During his first year in Thailand in 1972, he studied Thai. From 1973 to 1975, he successfully completed the Nak Tham series of ecclesiastical examination, attaining Nak Tham Ek (the highest grade). He went on to study at the Mahachulalongkorn Buddhist University in 1975. In 1974, while at Wat Srakes (Wat Saket), he acted as Ajahn Brahmavamso's interpreter before the latter was ordained by HE Phra Brahmagunabhorn, the abbot of Wat Srakes.

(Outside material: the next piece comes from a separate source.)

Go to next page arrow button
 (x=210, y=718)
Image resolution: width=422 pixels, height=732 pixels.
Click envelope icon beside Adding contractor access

During his years in Thailand, he became close friends with the country's foremost Buddhist thinker, Chaokhun Prayudh Payutto, and the Buddhist social activist, Sulak Sivaraksa, who founded the International Network of Engaged Buddhists (INEB). In due course, Piya introduced a number of his students to Buddhist social work. In 1970, Piya co-founded The Young Buddhist Association of Malaysia as vice-president just before leaving for his monastic training in Thailand. During his tenure, he wrote the lyrics for The Anthem of Unity (music by Victor Wee). In due course, he founded the Friends of Buddhism Malaysia (1985) and the Friends of Buddhism Singapore (1986). During the same period, he started the 'Dharmafarers', a community of full-time lay Buddhist workers, the first of its kind in the two countries.

==Singapore==
From 1982 to 1986, he was consultant and lecturer to the Buddhist Studies Team for Secondary Schools by the Ministry of Education. He was invited to join the team when available Buddhist textbooks were deemed by the Cambridge Examinations Syndicate as unsuitable for examination purposes. He presented his Integrated Syllabus to the Buddhist Studies Team, and working closely with the Project Director, Dr. Ang Beng Choo, they succeeded in making Buddhist Studies the most popular and successful of the Religious Studies subjects.
The other important contribution Piya made to Singapore Buddhism in the 1980s was that he used his teachings and courses to successfully unify the Buddhist youth groups of Singapore into a fellowship network.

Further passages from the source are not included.